Further into this interview, when asked about alleged anti-semitism in his party, Mr Corbyn makes another mistake which I urge everyone in my communications-boosting training sessions to avoid.
He utters the self-undermining statement: “I am not a racist…”
Whenever you’re talking about something negative in relation to yourself, it’s best to phrase it in positive terms.
This is because the human brain is not very clever in dealing with negative concepts involving the word “not”.
It would have been safer, more impressive and more persuasive for Mr Corbyn to say something like “I’ve always believed in treating people of all races equally”.
But by using the negative word “racist” – even while denying it – Mr Corbyn created an unnecessarily defensive and damaging impression.
My tip when responding to anything bad that’s thrown at you that you need to deny, is to reply using your own positive wording which diminishes the impact of the allegation.
LEARNING FROM BORIS JOHNSON
Boris Johnson had an equivalent self-inflicted TV banana skin moment on a seemingly easy BBC question about how ordinary folk in Britain could relate to him in the light of his privileged background.
Amazingly, as he bumbled through his reply to presenter, Naga Munchetty, Mr Johnson concluded that it was the most difficult psychological question anyone could ask.
You can check it out here.
While Boris Johnson is often an impressive orator in front of a crowd, he isn’t nearly so smooth when under pressure in an interview.

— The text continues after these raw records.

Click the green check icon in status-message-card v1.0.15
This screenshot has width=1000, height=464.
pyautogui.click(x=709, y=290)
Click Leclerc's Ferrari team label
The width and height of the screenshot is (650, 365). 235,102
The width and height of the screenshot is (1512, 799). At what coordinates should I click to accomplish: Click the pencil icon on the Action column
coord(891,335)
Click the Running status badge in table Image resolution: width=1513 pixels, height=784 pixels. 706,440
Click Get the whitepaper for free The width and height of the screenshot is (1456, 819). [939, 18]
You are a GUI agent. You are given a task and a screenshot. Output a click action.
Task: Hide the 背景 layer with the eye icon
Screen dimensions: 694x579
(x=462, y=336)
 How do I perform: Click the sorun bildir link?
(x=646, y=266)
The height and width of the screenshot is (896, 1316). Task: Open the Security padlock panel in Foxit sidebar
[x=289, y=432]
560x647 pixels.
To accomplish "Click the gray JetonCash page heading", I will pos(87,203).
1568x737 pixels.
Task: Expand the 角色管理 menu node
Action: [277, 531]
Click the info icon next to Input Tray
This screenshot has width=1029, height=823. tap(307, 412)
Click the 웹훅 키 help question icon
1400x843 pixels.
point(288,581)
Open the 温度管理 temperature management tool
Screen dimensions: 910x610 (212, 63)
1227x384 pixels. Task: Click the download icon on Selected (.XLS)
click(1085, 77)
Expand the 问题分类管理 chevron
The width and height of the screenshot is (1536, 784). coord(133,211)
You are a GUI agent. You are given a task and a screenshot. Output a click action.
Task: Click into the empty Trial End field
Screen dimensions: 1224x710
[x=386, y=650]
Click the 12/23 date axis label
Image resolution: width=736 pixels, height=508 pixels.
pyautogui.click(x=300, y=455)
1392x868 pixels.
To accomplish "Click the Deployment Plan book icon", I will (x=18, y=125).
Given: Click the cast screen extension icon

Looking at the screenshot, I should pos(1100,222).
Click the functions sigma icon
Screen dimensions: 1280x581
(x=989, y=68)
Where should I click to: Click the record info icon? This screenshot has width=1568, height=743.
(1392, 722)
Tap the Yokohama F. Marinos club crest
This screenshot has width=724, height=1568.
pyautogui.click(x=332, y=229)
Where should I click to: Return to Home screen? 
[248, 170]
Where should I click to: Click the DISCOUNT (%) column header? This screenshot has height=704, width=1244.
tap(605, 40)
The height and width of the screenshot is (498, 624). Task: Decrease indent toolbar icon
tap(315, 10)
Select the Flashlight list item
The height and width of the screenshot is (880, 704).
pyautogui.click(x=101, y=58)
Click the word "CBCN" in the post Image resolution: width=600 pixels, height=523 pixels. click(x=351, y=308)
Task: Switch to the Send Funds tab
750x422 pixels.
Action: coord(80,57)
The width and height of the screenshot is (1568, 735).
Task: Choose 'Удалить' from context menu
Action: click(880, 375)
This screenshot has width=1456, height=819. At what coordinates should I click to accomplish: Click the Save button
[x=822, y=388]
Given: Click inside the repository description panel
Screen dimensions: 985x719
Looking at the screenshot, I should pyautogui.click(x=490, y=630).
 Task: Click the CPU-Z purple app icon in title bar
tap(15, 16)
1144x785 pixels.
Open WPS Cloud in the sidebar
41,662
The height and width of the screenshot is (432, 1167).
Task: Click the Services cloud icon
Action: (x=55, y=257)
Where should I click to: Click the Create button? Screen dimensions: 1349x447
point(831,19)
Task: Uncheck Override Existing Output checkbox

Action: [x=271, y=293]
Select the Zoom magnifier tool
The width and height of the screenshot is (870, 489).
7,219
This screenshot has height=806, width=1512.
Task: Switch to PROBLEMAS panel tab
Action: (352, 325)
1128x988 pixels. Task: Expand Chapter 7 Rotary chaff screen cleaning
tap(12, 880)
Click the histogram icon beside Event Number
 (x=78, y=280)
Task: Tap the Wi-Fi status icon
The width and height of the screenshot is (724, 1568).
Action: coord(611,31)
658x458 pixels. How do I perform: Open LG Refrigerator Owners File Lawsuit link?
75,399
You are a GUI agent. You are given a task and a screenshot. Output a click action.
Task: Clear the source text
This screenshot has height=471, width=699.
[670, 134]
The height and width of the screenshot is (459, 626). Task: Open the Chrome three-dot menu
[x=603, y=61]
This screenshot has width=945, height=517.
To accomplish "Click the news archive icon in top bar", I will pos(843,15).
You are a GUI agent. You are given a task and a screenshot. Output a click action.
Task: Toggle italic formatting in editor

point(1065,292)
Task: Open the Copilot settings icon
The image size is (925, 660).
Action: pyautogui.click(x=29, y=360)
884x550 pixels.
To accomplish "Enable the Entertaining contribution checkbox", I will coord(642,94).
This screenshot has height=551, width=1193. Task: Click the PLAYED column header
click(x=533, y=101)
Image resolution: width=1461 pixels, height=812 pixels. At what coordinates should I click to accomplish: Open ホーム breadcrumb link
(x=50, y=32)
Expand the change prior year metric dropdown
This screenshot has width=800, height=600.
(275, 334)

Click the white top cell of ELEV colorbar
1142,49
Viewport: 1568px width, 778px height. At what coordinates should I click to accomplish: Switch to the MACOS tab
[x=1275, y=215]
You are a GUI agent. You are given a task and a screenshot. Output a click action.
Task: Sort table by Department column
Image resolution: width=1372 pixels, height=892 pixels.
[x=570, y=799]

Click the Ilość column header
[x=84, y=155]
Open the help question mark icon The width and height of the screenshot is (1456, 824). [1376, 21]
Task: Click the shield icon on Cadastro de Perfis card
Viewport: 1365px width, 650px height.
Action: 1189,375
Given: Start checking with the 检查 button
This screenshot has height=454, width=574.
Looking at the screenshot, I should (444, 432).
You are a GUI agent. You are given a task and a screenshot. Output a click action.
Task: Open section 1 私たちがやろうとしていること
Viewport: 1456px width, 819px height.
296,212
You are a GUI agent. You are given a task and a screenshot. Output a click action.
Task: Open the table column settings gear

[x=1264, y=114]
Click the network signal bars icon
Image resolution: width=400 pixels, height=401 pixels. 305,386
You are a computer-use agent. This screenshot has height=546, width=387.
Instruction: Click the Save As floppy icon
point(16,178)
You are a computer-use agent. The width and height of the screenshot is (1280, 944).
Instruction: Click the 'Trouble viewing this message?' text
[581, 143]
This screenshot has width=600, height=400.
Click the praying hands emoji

The left-wing comedian Frankie Boyle has suggested that this jerky interview delivery style – with all its hesitations, stutters and stumbles – covers a checklist of stroke warnings!
And while no one’s seriously suggesting the Prime Minister is on the threshold of a stroke, when he goes into bumbling mode it appears to be an indication that he hasn’t gotten things as well worked out as he’d like us to believe.
Getting participants into a calm and confident state of mind – to underpin a smooth delivery style – is something we work on in media training sessions.
For those worried about the future of the United Kingdom whoever wins the election, do be aware that Boris Johnson and Jeremy Corbyn have both performed better in some of their campaign interviews than in the mess-ups identified here.
Nonetheless, they could both do with this book as their election bedtime reading.
I’m offering it to send it to them – and to sign it for them – as an early Christmas present if they call me and ask for it in person:
44 (0) 7944 952835.
Jeremy Corbyn and Boris Johnson could both do with more and way better media training than any they appear to have had so far.
However, while I am prepared to take on most arduous communications training challenges, I must stress I’m not volunteering for this particularly urgent and dangerously heroic task!